Distributed Systems
Sharding
Цели урока
- Explain why sharding exists and how it differs from replication
- Compare hash, range, and directory strategies and name the trade-off of each
- Choose the right sharding key for a given access pattern
- Describe rebalancing strategies and why fixed partitions outperform naive hash % N
Предварительные знания
- Understanding of replication (leader-follower, eventual consistency)
- Basic familiarity with hash functions (MD5, the concept of consistent hashing)
- CAP theorem: why partition tolerance forces a choice between consistency and availability
Instagram in 2012: 30 million users, 150 million photos, 13 engineers - and PostgreSQL sharded by hand. Sharding was not a luxury; it was a survival requirement.

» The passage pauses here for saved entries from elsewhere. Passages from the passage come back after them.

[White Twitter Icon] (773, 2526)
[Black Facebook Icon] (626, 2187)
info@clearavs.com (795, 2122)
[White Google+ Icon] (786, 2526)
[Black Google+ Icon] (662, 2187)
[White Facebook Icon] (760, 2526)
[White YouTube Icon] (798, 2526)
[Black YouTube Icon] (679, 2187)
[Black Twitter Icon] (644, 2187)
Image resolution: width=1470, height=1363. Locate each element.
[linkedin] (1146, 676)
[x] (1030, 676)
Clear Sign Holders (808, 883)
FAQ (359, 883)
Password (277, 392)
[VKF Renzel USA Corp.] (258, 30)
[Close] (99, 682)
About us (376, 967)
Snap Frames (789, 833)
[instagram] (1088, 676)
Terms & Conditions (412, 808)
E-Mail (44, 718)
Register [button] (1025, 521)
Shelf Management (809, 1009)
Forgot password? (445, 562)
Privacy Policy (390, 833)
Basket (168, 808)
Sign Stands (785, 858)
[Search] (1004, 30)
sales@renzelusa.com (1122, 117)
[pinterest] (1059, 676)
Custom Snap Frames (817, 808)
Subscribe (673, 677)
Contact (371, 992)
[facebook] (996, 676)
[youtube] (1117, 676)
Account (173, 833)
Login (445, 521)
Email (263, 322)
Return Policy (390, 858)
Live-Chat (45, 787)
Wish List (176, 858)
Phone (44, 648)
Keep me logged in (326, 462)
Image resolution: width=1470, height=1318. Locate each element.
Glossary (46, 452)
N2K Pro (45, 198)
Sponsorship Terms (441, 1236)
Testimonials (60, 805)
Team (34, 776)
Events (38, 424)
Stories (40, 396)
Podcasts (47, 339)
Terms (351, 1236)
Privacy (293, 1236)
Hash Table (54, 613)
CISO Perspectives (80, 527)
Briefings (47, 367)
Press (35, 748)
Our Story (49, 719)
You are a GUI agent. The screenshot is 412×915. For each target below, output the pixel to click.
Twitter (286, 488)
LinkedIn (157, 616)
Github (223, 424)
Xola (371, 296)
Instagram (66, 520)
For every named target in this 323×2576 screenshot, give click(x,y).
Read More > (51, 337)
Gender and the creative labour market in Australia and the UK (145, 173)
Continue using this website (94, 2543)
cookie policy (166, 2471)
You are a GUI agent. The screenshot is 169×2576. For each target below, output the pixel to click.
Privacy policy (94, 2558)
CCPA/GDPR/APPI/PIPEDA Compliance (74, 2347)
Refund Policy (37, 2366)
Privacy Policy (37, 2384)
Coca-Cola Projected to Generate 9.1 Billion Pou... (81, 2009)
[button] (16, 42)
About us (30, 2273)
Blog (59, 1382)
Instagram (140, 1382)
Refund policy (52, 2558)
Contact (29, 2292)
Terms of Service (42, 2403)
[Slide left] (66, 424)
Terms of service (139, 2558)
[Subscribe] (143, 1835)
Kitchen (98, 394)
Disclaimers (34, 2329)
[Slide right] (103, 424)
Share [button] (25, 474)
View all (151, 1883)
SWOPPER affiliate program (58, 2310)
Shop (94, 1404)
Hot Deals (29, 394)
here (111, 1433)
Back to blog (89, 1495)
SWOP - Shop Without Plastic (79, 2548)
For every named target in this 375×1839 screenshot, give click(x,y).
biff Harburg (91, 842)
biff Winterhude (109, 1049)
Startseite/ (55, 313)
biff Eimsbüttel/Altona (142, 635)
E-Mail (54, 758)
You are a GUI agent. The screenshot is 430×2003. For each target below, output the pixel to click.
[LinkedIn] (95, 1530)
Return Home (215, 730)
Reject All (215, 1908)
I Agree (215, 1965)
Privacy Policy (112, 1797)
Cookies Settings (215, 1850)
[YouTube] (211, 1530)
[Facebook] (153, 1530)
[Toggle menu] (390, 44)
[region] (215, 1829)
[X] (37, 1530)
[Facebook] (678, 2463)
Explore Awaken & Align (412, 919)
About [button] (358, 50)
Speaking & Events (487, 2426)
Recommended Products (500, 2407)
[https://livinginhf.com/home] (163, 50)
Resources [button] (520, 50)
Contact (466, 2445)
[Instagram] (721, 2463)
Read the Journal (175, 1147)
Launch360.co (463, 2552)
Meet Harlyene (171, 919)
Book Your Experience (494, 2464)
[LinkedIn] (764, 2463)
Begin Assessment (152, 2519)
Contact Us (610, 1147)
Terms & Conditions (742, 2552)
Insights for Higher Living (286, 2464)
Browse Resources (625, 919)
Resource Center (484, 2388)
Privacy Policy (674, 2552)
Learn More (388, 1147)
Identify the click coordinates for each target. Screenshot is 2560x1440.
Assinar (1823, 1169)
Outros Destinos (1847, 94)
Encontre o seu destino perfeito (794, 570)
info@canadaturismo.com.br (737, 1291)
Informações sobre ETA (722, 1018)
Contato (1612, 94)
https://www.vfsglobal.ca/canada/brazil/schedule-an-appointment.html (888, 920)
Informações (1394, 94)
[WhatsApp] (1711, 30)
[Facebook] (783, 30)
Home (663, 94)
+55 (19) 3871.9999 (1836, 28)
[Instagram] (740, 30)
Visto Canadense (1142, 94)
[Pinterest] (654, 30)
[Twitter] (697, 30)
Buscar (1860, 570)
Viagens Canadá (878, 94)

- **Cassandra (Netflix)** - consistent hash sharding, each shard replicated x3, stores petabytes of user data
- **Kafka** - partitions (shards) are the unit of parallelism; each consumer group reads each partition independently
- **Redis Cluster** - 16384 hash slots distributed across nodes, manual resharding via CLI
- **CockroachDB** - auto-split on exceeding 512 MB, Raft per range, global ACID transactions
- **X (formerly Twitter)** - fan-out-on-write: on publish a tweet is written into every follower's timeline shard (denormalization instead of scatter-gather)
Consistent Hashing and the birth of distributed storage
In 1997 Karger, Lehman, Leighton, Panigrahy, Levine, and Lewin published 'Consistent Hashing and Random Trees' at STOC. The problem was straightforward: minimize data movement when a server is added or removed from a distributed cache. The hash-ring solution turned out to be so universal that 27 years later it powers Cassandra, DynamoDB, Riak, Akamai CDN, and thousands of other systems with virtually no changes.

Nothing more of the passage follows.